What is Default Mode Network

DMN; Magnetic resonance imaging of areas of the brain in the default mode network.

Maybe, you’ve never heard of the Brain default network mode before. But you should be familiar with it. You experience it daily. It’s what you sense as the voice in your mind

It’s what American Psychologist Julian Jaynes refers to as the bicameral mind

In his book, The Origin of Consciousness in the Breakdown of the Bicameral Mind, Julian says that until recently as 3000 years ago, human beings were robots, acting out the will of the gods. Following a voice in their heads.

This is like how we live today. But in our case, the voice doesn’t come from the gods; it’s our inner voice.

It’s a voice that goes like

“This dress makes me look fat”,

“ That was a foolish thing to say”,

“ Why did I do that! Stupid, stupid, stupid”

These inner dialogs are always with us. They all come from that nagging, always-on, defeatist voice that never shuts up. In Eastern Traditions, we call this the “Monkey Mind.” Science describes that voice as the default network mode or DMN.

Researchers have studied the default network mode for decades now. It’s a group of brain regions( medial prefrontal cortex, posterior cingulate cortex, and the inferior parietal lobule) that are important for our survival.

It’s most active when we are awake. When we do what human beings well — thinking about ourselves, remembering the past, imagining the future,…Anything but being focused on what’s happening right now.

The DMN is useful because it’s involved in our memory, particularly autobiographic episodic memories — These are daily memories that play a role in helping us make a model of the world, predict the future, based on past events.

But although the default network mode is essential, it has its drawbacks. Recent research has associated diseases like depression, anxiety, and schizophrenia with the DMN.

Since those discoveries, researchers started looking for answers. In particular, how to reverse the effects of the DMN or even control it.

What they found is that therapies like Meditation could influence the default network.

But what the research showed us is that the DMN isn’t designed to make us happy. It’s evolutionary us is to protect us. And one study proved just that.

A Wandering Mind Is A Unhappy Mind

A 2010 paper of Matthew Killingsworth and Daniel Gilbert described how they developed a smartphone app that asked people throughout the day what they were doing and how happy they were.

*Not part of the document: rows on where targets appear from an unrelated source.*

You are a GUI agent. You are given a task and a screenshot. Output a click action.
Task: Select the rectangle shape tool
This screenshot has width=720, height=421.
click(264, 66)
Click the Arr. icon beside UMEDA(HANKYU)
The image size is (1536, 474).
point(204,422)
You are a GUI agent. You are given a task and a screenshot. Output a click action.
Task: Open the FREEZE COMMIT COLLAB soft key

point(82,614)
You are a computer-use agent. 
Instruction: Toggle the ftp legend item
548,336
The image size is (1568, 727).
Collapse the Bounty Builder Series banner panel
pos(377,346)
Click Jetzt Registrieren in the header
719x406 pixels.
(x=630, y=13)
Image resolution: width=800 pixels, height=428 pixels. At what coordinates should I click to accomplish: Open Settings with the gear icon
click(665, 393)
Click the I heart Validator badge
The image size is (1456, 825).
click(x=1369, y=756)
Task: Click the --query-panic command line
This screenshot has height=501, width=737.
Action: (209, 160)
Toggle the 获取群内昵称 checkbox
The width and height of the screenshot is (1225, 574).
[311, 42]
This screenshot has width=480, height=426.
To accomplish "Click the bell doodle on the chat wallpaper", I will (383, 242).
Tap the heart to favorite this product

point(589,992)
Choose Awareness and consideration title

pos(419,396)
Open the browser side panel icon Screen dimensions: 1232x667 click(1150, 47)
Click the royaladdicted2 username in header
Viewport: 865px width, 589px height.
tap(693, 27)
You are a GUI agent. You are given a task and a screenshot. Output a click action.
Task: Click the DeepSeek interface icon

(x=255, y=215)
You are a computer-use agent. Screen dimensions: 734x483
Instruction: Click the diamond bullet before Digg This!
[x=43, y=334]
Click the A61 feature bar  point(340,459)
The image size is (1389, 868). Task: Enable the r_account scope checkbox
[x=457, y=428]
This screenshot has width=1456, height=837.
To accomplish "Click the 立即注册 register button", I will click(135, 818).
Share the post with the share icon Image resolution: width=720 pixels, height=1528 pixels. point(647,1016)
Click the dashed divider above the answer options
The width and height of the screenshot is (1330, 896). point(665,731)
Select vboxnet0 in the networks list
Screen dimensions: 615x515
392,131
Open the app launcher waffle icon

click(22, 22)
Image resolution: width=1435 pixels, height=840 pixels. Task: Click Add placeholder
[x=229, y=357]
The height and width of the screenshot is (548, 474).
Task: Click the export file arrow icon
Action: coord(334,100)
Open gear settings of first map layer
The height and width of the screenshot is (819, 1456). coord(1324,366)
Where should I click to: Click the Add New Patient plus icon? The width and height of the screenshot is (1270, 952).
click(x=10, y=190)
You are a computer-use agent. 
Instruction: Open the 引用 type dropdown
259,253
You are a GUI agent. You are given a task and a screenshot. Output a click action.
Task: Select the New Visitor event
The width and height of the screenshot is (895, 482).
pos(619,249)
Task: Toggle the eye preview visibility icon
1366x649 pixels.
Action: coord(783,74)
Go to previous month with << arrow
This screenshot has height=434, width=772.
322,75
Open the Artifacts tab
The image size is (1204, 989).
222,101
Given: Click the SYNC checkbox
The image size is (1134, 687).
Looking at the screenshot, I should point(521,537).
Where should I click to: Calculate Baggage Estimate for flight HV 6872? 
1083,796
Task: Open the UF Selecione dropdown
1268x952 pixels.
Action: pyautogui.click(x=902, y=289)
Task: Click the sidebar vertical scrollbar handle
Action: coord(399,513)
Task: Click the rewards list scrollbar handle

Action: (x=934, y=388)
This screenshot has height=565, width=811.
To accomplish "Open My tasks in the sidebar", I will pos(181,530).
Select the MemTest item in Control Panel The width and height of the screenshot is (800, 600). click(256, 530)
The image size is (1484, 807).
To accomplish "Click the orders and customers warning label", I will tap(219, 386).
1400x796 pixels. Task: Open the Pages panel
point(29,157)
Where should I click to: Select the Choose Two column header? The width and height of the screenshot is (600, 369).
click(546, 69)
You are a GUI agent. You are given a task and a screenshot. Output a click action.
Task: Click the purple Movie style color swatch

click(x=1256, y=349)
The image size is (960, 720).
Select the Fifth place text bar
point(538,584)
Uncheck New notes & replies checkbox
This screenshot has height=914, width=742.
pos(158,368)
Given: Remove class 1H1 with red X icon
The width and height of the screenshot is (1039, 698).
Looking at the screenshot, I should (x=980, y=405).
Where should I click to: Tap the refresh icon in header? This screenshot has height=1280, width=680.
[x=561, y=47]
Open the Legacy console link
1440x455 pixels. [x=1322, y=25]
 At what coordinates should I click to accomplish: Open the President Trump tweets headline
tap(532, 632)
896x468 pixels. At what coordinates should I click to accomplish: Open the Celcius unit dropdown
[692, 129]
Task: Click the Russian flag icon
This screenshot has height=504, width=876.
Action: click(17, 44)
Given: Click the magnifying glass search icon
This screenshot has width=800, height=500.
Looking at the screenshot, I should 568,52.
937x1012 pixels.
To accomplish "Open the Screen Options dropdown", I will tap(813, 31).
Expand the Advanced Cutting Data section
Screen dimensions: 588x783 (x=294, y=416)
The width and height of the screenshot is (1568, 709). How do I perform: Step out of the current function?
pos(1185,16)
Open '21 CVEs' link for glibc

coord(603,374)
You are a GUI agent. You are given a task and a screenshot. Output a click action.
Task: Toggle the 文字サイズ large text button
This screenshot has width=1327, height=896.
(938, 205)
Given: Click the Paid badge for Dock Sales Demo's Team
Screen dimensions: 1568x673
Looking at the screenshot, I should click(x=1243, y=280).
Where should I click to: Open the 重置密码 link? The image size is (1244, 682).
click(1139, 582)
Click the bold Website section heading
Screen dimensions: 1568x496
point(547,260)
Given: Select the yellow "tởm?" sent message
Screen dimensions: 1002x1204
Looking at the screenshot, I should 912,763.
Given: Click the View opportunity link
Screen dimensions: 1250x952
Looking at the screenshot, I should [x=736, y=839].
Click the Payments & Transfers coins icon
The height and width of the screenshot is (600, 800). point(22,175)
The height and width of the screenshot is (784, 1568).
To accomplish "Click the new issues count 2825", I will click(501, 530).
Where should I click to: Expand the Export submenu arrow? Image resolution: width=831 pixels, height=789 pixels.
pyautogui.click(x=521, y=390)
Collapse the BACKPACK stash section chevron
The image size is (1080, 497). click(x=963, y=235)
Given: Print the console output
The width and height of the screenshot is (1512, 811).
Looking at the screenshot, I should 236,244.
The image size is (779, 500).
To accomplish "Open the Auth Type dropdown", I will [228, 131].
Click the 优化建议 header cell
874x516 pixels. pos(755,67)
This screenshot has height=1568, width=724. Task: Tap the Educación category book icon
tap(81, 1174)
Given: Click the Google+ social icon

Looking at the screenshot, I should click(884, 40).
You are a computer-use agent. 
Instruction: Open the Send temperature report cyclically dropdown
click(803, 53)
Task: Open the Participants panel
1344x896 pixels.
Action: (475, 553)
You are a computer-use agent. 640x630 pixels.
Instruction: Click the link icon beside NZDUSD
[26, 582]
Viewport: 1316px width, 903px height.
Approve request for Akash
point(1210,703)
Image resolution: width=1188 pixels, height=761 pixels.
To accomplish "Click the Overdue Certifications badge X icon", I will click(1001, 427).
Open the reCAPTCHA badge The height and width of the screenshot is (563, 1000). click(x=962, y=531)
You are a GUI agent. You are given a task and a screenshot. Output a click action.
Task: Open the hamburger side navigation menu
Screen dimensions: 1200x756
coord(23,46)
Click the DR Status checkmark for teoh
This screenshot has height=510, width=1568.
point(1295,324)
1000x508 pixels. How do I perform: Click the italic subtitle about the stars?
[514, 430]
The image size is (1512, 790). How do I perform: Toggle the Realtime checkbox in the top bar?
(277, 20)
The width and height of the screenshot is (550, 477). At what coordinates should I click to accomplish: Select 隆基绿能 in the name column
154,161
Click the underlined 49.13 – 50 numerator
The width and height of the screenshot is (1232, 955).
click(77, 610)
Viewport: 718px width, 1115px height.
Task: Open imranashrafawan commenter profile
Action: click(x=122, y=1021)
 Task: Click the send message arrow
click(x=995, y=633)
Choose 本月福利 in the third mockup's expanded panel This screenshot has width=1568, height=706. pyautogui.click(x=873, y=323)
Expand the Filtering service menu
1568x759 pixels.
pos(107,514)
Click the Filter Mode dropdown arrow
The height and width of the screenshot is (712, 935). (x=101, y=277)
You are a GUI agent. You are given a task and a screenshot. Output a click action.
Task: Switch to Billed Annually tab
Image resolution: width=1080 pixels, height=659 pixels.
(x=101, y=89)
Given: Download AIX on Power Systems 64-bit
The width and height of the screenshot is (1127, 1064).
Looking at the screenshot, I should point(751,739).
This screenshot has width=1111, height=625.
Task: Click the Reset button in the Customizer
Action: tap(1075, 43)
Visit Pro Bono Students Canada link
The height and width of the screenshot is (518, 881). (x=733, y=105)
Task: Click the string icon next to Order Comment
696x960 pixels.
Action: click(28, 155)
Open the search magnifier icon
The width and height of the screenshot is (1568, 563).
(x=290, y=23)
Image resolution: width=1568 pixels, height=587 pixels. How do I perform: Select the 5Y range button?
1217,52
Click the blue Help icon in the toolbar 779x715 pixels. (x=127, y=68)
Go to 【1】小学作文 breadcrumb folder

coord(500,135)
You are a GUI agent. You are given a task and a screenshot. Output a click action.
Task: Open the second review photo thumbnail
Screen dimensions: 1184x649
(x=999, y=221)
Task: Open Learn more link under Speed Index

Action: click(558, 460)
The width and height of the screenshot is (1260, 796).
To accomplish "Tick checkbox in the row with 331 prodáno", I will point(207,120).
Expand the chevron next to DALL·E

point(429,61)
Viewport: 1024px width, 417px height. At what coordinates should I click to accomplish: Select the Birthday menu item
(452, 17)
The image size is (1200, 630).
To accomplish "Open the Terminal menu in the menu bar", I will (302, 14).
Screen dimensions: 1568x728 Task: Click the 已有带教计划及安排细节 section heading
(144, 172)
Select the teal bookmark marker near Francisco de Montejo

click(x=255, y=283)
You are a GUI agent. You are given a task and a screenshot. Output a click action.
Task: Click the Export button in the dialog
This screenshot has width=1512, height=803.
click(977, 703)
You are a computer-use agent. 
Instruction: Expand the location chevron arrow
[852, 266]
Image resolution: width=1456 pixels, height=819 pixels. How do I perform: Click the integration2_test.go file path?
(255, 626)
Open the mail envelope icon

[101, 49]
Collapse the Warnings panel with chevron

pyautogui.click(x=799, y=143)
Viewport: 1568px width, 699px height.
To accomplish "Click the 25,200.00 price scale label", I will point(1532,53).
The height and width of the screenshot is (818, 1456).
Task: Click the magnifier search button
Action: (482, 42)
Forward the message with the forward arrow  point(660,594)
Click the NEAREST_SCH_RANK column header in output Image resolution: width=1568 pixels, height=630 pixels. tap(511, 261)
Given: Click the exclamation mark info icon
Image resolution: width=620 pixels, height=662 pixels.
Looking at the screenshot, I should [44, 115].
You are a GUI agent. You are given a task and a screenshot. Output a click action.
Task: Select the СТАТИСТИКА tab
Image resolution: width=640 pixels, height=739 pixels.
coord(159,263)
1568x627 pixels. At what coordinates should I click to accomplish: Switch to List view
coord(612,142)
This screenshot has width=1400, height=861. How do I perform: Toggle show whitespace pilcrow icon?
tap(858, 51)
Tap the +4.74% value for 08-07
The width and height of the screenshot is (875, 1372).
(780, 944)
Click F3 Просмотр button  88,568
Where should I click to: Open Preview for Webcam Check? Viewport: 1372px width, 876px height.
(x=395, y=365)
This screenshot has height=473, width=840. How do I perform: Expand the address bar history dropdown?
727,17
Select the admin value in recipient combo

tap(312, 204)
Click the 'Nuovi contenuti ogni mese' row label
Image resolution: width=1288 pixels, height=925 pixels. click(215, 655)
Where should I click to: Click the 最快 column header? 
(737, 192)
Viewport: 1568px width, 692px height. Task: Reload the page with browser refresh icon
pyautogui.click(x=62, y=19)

Based on a quarter of a million queries posed of about 5000 people from 83 different countries, they found that people think most of their past or future.

What the researchers concluded was that people end up more unhappy if they let their minds wander.

Luckily, that mind-wandering isn’t always on.

There are times we are free of that voice. In particular, when we are doing something active. Something we love to do.

In those moments, we feel at our best. That’s when you are in “FLOW.”

Tap Into Flow

Flow has been known for a while now. You may know it under a different name like — runner’s high, being in the zone. If you’re a basketball player, you know it as being unconscious. Flow is a more technical term.

Science defines Flow as an optimal state of consciousness. In flow, you perform and feel your best. The task you’re doing absorbs you so much that everything else disappears.

You may have experienced it. Things like your sense of self-consciousness vanish entirely, time dilates — which is a fancy way of saying it passes strangely.

Even your decision-making happens effortlessly. Every decision and action flows seamlessly into the next. Flow is as close to picture-perfect decision-making as you can get. That’s why it’s called flow.

Steven Kother about Flow

Now, to understand flow and how it works, I need to talk about the neuroscience. That’s where things become interesting.

There’re two crucial points to understand.

From a neuroanatomical level, we only use 10% of our brains.

So top human performance, aka flow would mean the brain on overdrive. Turns out; that is false.

Inflow, parts of the brain, don’t become hyperactive but they deactivate. We know the name for that state as transient — meaning temporary — hypo (it means slowing doing, shut down), frontality.

Frontality refers to your prefrontal cortex or the executive function of the brain.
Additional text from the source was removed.